__TASK TO CARRY OUT__.
Scan the records for the string "under"; copy each line where it occurs.

** ENTRIES SUPPLIED follows **

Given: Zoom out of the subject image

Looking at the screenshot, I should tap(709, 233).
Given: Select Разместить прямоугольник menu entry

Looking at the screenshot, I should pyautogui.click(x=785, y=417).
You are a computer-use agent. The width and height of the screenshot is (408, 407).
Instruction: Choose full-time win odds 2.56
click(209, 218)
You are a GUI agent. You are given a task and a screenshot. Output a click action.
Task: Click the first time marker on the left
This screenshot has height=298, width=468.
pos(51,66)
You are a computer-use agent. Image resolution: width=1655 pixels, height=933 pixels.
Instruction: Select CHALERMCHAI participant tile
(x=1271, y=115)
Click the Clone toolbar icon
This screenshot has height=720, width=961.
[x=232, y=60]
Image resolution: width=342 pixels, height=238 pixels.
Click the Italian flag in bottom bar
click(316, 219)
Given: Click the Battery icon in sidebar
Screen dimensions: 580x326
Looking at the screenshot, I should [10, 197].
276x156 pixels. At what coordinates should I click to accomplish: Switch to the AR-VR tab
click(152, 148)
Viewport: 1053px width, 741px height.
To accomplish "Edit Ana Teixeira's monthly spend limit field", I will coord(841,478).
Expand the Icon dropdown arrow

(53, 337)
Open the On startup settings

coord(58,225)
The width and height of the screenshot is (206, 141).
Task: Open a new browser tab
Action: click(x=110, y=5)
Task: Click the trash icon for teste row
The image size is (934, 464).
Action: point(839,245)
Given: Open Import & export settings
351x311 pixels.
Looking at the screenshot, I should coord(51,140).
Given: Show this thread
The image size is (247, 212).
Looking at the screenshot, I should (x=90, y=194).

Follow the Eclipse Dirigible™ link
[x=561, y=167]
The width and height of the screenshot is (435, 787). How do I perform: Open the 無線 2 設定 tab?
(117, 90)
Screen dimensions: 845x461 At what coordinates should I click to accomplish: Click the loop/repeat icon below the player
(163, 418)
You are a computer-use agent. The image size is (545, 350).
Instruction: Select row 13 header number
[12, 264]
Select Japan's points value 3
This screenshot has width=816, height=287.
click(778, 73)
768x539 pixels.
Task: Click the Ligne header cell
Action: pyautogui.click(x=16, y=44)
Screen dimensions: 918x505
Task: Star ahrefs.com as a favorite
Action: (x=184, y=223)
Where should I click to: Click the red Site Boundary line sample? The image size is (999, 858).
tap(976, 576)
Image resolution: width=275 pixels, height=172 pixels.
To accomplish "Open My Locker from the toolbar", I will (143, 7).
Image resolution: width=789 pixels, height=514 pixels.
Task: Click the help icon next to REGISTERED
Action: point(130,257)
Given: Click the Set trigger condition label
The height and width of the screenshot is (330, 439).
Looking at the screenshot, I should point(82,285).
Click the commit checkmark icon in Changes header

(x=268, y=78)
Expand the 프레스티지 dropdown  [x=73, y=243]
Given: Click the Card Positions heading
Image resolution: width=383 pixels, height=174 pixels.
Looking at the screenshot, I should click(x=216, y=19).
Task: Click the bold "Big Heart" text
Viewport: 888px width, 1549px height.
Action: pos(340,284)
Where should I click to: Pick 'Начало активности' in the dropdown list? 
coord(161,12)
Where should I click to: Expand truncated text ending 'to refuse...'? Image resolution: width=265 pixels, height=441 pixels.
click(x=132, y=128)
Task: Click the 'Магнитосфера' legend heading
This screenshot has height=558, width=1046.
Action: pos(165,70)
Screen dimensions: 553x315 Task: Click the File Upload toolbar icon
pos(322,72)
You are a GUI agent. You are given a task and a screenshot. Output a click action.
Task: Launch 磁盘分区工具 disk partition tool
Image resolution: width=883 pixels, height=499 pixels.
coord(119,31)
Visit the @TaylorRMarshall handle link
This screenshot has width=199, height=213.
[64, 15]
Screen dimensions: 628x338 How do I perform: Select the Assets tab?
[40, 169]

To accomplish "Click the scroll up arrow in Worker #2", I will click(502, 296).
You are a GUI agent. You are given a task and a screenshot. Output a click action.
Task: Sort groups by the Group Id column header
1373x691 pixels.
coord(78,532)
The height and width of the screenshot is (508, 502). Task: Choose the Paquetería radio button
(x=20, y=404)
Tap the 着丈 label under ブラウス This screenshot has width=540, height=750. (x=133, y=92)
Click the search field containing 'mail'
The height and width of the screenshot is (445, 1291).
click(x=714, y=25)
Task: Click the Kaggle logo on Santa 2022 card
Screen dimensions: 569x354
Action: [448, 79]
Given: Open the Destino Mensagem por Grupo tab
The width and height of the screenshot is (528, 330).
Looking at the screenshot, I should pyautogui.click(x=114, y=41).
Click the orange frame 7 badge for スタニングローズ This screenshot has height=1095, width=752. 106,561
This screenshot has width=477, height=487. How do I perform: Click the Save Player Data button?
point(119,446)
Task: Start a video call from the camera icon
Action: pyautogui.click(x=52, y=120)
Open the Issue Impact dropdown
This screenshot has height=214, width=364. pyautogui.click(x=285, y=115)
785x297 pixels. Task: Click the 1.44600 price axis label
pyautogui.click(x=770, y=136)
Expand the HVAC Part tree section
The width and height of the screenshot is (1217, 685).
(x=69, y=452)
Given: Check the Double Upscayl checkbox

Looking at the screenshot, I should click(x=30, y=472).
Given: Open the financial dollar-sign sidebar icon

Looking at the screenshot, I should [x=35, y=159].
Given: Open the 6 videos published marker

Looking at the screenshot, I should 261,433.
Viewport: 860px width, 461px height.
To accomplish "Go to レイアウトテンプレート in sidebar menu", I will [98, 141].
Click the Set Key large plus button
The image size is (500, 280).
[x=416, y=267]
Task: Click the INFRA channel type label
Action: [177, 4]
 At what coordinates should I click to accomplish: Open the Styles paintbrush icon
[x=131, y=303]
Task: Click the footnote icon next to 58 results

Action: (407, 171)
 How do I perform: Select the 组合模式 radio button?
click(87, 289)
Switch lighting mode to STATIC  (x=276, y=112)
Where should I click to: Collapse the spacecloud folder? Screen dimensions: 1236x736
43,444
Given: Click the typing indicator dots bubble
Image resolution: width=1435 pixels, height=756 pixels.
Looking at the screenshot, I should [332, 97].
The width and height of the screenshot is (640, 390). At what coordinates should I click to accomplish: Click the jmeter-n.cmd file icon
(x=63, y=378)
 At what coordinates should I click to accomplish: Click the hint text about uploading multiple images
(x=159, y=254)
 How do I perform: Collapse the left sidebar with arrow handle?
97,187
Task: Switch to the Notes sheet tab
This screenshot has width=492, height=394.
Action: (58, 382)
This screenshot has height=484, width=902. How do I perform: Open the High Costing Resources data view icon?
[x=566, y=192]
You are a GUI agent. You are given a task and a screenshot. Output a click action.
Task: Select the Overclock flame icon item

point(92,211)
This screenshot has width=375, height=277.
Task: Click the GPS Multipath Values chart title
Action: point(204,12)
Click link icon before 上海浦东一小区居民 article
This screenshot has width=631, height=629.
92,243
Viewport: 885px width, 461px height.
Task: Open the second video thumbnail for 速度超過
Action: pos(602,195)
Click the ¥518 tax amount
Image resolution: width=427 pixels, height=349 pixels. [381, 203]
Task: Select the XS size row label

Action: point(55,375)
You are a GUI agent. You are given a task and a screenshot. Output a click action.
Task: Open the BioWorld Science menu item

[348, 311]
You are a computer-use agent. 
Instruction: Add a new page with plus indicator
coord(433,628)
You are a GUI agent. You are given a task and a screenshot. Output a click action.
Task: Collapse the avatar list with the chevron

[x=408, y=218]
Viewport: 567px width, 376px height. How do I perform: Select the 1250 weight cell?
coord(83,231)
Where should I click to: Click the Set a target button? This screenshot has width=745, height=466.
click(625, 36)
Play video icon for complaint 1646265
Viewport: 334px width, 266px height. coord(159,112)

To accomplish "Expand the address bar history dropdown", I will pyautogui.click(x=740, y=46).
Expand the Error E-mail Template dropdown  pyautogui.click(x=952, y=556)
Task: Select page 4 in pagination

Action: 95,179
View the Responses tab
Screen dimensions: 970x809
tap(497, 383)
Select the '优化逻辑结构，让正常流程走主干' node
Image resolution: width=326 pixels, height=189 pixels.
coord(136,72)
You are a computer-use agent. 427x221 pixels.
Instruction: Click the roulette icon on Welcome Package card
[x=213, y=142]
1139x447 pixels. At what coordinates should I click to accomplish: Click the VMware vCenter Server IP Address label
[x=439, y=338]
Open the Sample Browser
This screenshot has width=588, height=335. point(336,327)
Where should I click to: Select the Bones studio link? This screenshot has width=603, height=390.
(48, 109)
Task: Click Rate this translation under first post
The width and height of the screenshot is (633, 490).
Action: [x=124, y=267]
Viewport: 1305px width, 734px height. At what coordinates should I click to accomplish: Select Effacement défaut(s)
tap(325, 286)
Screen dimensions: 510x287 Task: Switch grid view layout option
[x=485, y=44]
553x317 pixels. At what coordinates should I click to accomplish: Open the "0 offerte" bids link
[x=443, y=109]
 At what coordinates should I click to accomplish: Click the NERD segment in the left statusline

** End of ENTRIES SUPPLIED **

__SOLUTION__.
Tap the 着丈 label under ブラウス This screenshot has width=540, height=750. (x=133, y=92)
Task: Click Rate this translation under first post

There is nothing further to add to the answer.